Re: holes (unassigned code points) in the code charts

From: Asmus Freytag <>
Date: Fri, 04 Jan 2013 03:43:05 -0800

On 1/4/2013 2:36 AM, Stephan Stiller wrote:
> All,
> There are plenty of unassigned code points within blocks that are in
> use; these often come at the end of a block but there are plenty of
> holes as well.
> I have a cluster of interrelated questions:
> 1. What sorts of reasons are there (or have there been) for leaving
> holes? Code page conversion and changes to casing by simple
> arithmetic? What else?

There are a number of reasons why a code chart may not be contiguous
besides the reason you give. Sometimes, a character gets removed from
the draft at last minute, In those cases, a hole may be left. In
general, the possible reasons for leaving a hole can not be enumerated
in a fixed list. It's more of a case-by-case thing.
> 1.1 The rationale for particular holes is not documented in the code
> charts I looked at; is there documentation? (Yes, in some instances
> the answer can be guessed.)

In general, no. Sometimes, there's explanation in the text.
> 1.2 How is the number of holes determined? It seems like multiples of
> 16 are used for block sizes merely for practical reasons.
Blocks end on a value ending in "F" in hexadecimal notation.
> 2. I notice that ranges are often used to describe where scripts are
> found.
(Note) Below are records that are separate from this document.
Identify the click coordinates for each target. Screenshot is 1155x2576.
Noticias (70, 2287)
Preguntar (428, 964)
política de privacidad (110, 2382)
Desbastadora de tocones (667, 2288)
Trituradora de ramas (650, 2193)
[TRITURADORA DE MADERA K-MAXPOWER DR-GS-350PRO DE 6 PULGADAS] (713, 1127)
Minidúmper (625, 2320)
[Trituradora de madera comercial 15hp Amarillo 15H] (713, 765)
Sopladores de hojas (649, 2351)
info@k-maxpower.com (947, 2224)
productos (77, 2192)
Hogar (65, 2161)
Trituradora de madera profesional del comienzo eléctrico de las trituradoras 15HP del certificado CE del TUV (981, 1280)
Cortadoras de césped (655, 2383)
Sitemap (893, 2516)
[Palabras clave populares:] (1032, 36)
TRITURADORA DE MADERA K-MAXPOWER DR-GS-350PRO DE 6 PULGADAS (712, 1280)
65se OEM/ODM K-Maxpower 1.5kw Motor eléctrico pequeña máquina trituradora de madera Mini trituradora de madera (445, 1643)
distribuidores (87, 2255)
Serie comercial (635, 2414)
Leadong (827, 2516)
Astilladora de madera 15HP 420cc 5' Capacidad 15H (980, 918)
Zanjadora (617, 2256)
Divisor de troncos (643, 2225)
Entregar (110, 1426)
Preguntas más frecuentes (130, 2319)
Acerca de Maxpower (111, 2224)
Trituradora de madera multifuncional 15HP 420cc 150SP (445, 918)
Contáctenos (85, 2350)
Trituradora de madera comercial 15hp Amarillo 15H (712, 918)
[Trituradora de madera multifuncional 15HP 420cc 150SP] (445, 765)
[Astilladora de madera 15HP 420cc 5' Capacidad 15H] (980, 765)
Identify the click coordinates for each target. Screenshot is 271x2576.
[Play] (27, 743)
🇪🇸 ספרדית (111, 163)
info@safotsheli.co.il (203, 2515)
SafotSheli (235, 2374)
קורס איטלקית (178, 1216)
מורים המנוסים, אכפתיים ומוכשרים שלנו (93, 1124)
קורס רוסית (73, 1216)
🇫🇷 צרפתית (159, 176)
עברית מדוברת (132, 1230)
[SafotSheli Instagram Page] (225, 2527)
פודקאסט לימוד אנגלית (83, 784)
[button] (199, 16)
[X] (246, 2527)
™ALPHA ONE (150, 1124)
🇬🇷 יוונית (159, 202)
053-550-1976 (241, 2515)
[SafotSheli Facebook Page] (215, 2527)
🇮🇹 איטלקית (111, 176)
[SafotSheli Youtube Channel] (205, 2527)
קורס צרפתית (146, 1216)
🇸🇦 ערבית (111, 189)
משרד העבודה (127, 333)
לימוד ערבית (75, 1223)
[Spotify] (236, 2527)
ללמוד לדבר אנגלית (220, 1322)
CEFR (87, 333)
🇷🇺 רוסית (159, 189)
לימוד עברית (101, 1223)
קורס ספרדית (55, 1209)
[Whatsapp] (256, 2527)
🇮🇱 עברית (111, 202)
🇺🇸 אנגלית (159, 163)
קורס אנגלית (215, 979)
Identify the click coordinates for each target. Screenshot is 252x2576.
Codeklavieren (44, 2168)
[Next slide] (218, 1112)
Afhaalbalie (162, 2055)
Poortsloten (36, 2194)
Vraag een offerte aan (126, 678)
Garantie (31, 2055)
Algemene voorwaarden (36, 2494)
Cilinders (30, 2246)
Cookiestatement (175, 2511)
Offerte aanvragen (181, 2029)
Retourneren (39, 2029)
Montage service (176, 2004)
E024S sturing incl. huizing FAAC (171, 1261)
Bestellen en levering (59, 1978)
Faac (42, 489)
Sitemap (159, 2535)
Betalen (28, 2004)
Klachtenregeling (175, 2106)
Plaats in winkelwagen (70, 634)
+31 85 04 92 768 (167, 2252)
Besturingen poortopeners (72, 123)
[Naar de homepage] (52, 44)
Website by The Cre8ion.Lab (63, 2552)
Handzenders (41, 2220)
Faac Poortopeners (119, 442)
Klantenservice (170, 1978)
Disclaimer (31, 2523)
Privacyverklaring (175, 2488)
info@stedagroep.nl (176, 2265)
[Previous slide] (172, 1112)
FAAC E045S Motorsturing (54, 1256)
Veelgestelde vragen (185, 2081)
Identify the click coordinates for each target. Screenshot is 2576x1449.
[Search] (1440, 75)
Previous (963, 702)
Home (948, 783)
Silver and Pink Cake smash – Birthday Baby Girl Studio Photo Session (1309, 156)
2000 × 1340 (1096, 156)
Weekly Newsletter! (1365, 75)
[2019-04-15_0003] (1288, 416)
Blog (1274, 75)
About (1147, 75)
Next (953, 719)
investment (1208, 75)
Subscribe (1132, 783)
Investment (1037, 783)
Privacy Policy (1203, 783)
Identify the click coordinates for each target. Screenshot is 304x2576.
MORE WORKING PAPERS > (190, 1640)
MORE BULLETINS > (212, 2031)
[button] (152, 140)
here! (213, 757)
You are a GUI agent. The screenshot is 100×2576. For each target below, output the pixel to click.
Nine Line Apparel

Do holes have properties? Are the other block-related policies
> that gives holes a certain semantics?

There are default values for some properties that can be applied to
unassigned characters in order to make an algorithm "do the best" with
as-yet-unassigned characters (so that if a new character is created, the
algorithm doesn't have to be reimplemented necessarily but still gives
good results).

There's no distinction between "holes" and other unassigned characters.
> 2.1 If not, how likely is it that Unicode assigns script-external
> characters to holes?

It's generally not desirable, but there's no firm policy that blocks
must have a single script value (and in fact, no such restriction exists
in existing blocks).
> 2.2 If yes, how does the number of assigned code points differ, if
> holes that are assumed to be filled only by certain types of
> characters are counted?

> 2.2.1 Would this make much of a difference wrt the question (this
> comes up from time to time it seems) of how much of Unicode will
> eventually fill up?

If strong technical reasons exist for placing a character into the BMP,
there will be temptation to fill a "hole" if the BMP is otherwise full.
Likewise, many, many years (decades) from now, similar pressure might
exist should the rest of the code space become filled.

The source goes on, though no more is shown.